▸ **Consignes**:
1. Transcrivez fidèlement tout le passage de l'extrait sur la Fed, depuis « C’est la première » jusqu'à « politique, a-t-elle ajouté. ».
2. D'après l'extrait sur la Fed, à quelles dates s'est tenue la réunion dont les minutes sont citées ?
3. Traduisez en anglais cette phrase de l'extrait sur la Fed : « C’est la première fois depuis la crise provoquée par la pandémie que les responsables de la puissante Réserve fédérale envisagent de réduire le soutien à l’économie, si celle-ci se redresse durablement, pour éviter une surchauffe. »

▸ **Extrait choisi**:
- - -

(Washington) Sera-t-il bientôt temps pour la Banque centrale américaine (Fed) de réfléchir à réduire son soutien à l’économie ? Son président Jerome Powell martèle que le moment n’est pas encore venu, mais plusieurs responsables de l’institution ont lancé le débat lors de la dernière réunion monétaire.

« Un certain nombre de participants ont estimé que si l’économie continuait de progresser rapidement […], il serait peut-être opportun, à un moment donné lors des prochaines réunions, de commencer à discuter d’un plan pour ajuster le rythme des achats d’actifs », détaillent les minutes de la réunion des 27 et 28 avril.

C’est la première fois depuis la crise provoquée par la pandémie que les responsables de la puissante Réserve fédérale envisagent de réduire le soutien à l’économie, si celle-ci se redresse durablement, pour éviter une surchauffe.

« D’autres participants ont dit qu’il n’était pas encore temps, mais le simple fait que cela figure dans les minutes a capté l’attention du marché », explique Quincy Krosby, de Prudential Financial.

« Le marché est très sensible à tout changement lié au fait que la Fed pourrait envisager de discuter » de resserrer sa politique, a-t-elle ajouté.

- - -

▸ **Données fournies**:
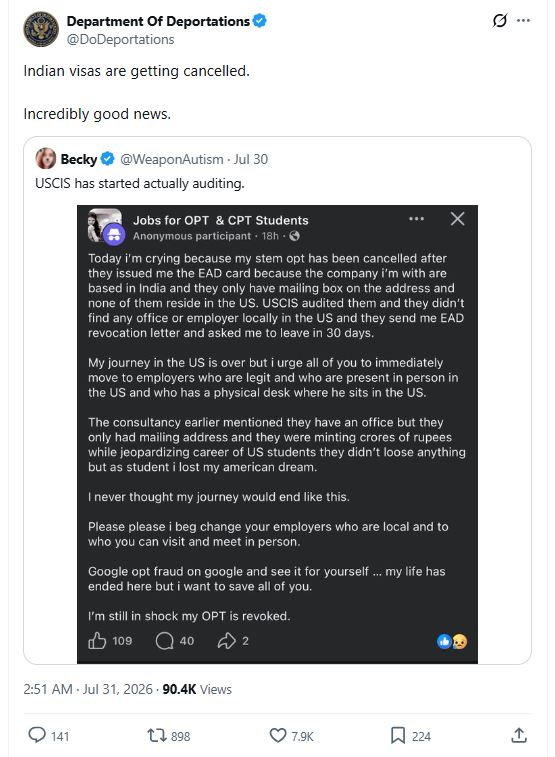Open the @WeaponAutism handle in quoted tweet
The image size is (555, 757).
point(171,159)
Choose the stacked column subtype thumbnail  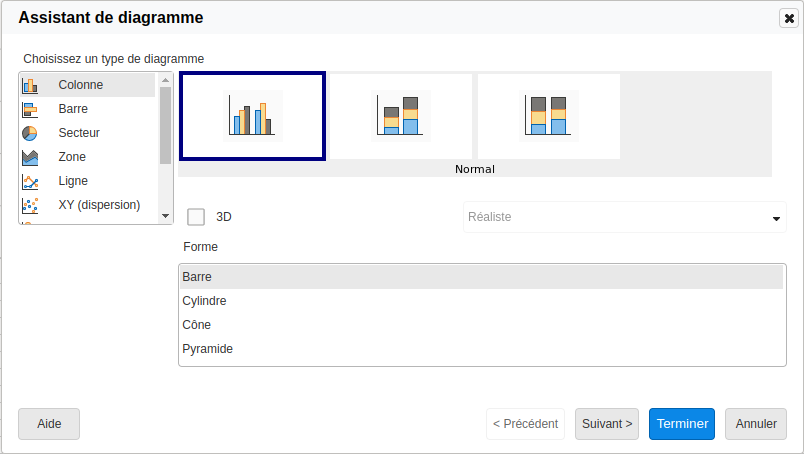point(401,116)
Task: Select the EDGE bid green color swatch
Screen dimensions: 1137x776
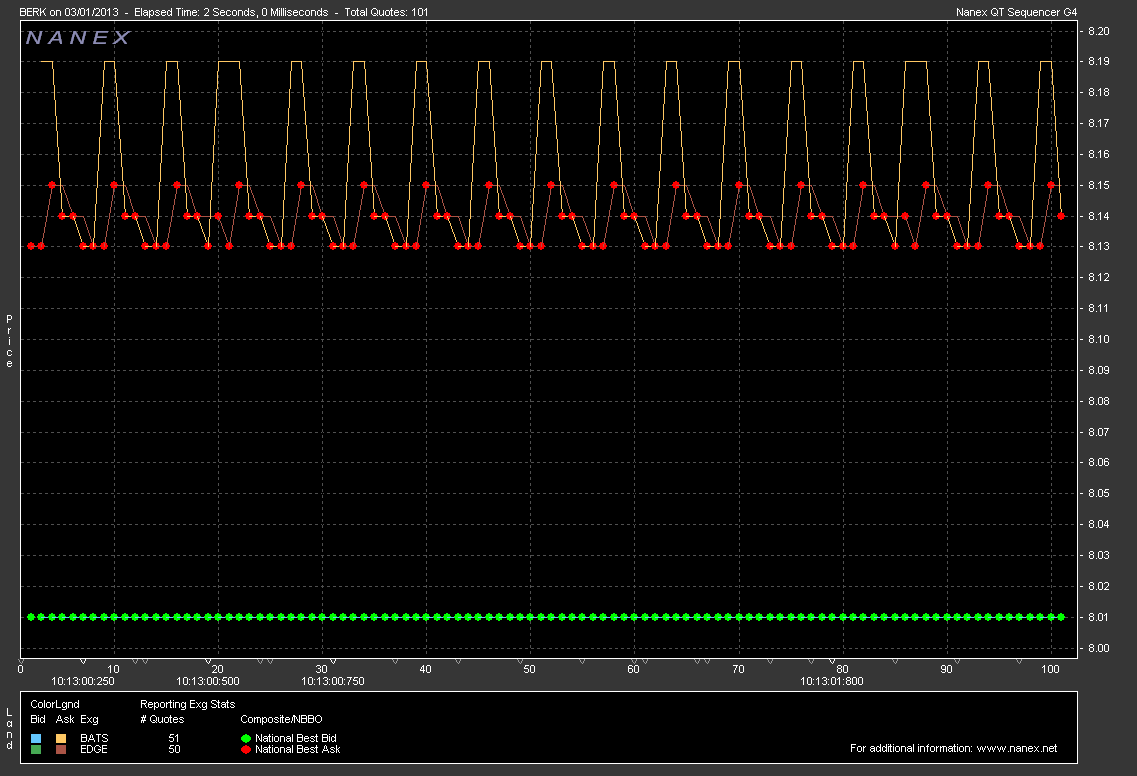Action: point(37,749)
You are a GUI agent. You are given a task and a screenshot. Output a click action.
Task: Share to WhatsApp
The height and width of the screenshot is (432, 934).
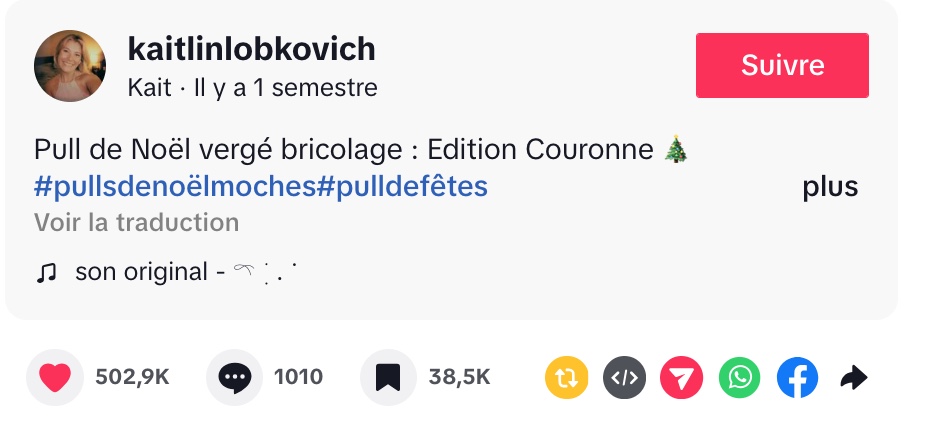(740, 377)
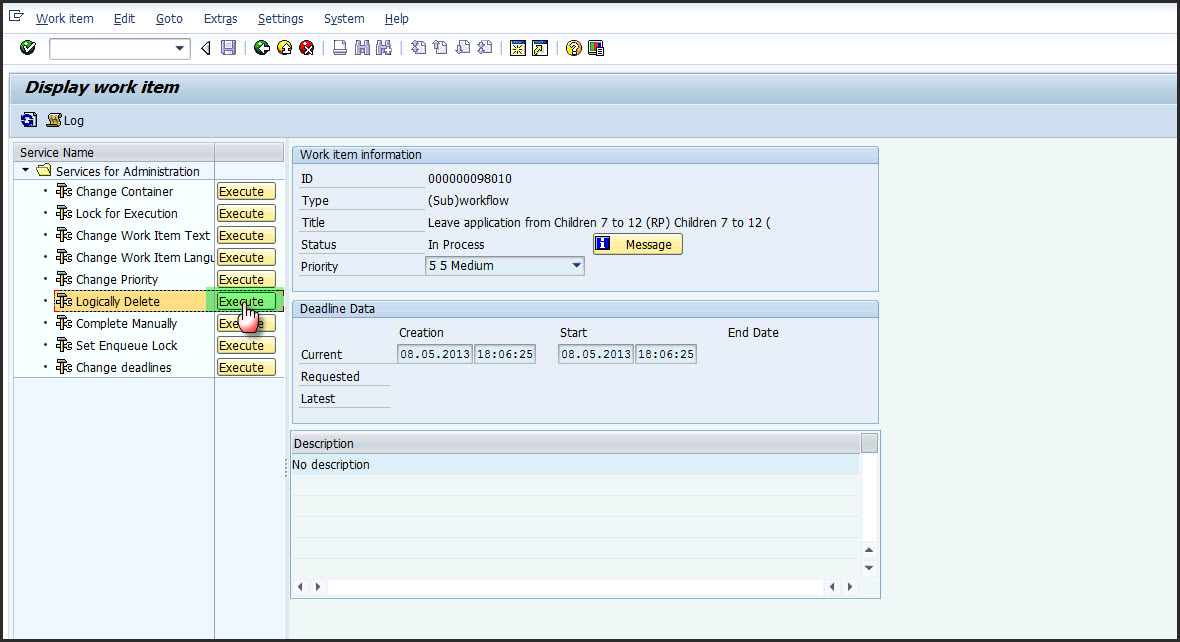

- - -

▸ **Réponses par consigne**:
1.
C’est la première fois depuis la crise provoquée par la pandémie que les responsables de la puissante Réserve fédérale envisagent de réduire le soutien à l’économie, si celle-ci se redresse durablement, pour éviter une surchauffe.

« D’autres participants ont dit qu’il n’était pas encore temps, mais le simple fait que cela figure dans les minutes a capté l’attention du marché », explique Quincy Krosby, de Prudential Financial.

« Le marché est très sensible à tout changement lié au fait que la Fed pourrait envisager de discuter » de resserrer sa politique, a-t-elle ajouté.

2. Les 27 et 28 avril.

3. This is the first time since the crisis caused by the pandemic that officials of the powerful Federal Reserve are considering reducing support for the economy, if it makes a lasting recovery, in order to prevent overheating.